An important human rights principle is that inequities in health must be reduced. Governments can be held to account where disadvantaged groups, who are not able to access health care, fall behind in terms of health outcomes.  Only by improving access to quality health care for those with the worst health can inequities in health be reduced.

Governments have to report on their human rights duties to various United Nations bodies. The granular reports generated by Big Data can identify where discrimination exists, and the likely causes of it.  This can help governments address the rights to health (and other human rights) of least advantaged people. Each time a government reports it must demonstrate that it has attempted to reduce the inequities identified previously. This is part of their human rights obligation to progressively realise the right to health.

The impact of Big Data on the health care sector

As a result of new technologies, the health care, public health, and preventive health landscape is changing. The range of big data driven health care services include personalised medicine, especially designed to provide treatment for an individual (based on genome sequencing, data and informatics, and even data from wearable technology, such as fitness trackers).

Big data is accumulated from multiple sets of data including DNA sequencing, forensic, genetic, or medical databases, data from public health studies and clinical or drug trials, imaging data (for example, MRIs). Personal information is also available from health records, fitness and tracking devices, online activities, and spending. All of these can be re-purposed for various technical inventions. These large data sets are driving the burgeoning Artificial Intelligence industry in health care. Where available and accessible these technologies offer improved public health, clinical care, and patient management. This will mean improved and more effective treatment options, greater efficiency with diagnosis, treatment and follow on care. It is claimed, with little evidence, AI can make health care less expensive.

Public-private data sharing in the UK

Increasingly, tech giants like Facebook and Google are expanding into the healthcare sector, capitalising on their experience collecting and mining Big Data to develop new data-driven technologies.

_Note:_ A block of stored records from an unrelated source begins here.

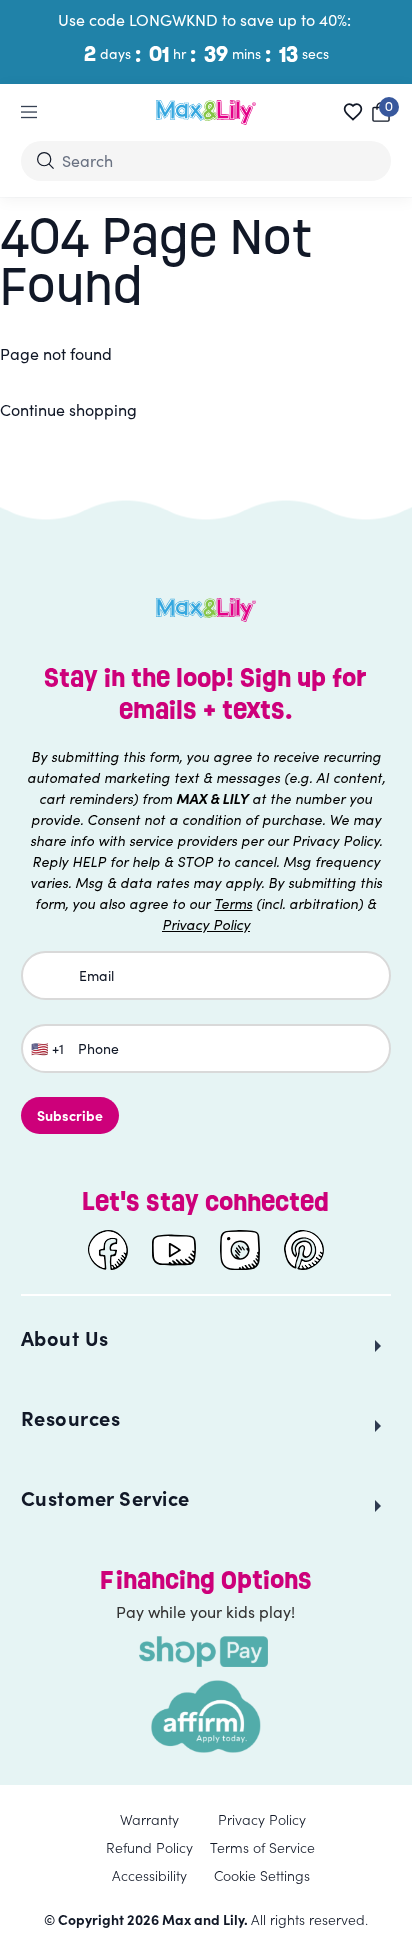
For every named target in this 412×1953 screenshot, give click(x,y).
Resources (71, 1417)
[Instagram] (240, 1250)
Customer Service (105, 1497)
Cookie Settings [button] (262, 1875)
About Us (65, 1337)
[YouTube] (174, 1250)
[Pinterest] (304, 1250)
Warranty (149, 1819)
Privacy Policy (262, 1819)
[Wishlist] (353, 112)
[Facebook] (108, 1250)
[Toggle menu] (29, 112)
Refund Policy (149, 1847)
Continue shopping (68, 409)
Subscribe (70, 1115)
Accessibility (149, 1875)
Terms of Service (262, 1847)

By partnering with resource-scarce public health institutions like the NHS, these companies hold the promise of advancing the right to health by improving clinical efficiency, the quality of healthcare and access to health services. However, the involvement of private corporations in developing these new tools may present a number of significant and, thus far, under-explored risks to the right to health. For example, partnerships could allow corporates to extract disproportionately high profits from public data sets without fairly compensating the NHS. This could further cement a potentially monopolistic position in the data-driven economy. Growing power asymmetries between the tech giants- who have the opportunity to exert an increasingly strong influence on policy making and research in health- and everyday citizens pose a significant challenge for human rights accountability and calls into question the limited protection afforded by the Ruggie Principles.

Our research

We examine Big Data through a right to health lens and identify both opportunities and threats to the right to health and health equity in a new data-driven economy.  We demonstrate the use of comprehensive big data sets for assessment of the success of universal health coverage, the role of state-led judicial accountability for health provision, and the evaluation of recent policy initiatives influencing violence against women and abortion. We recommend that governments carry out human rights impact assessments before embarking on the use of Big Data in the health sector just as they should prior to adopting and implementing policies in other domains.

Our research also maps the right to health implications of data-sharing partnerships in the UK through emerging DeepMind Health NHS partnerships.  Drawing on literature from the political economy, sociology and human rights law, it explores how data sharing between the NHS and technology companies may facilitate the growing economic and political ascendancy of today’s tech monopolies and reflects on the implications of this for the right to health.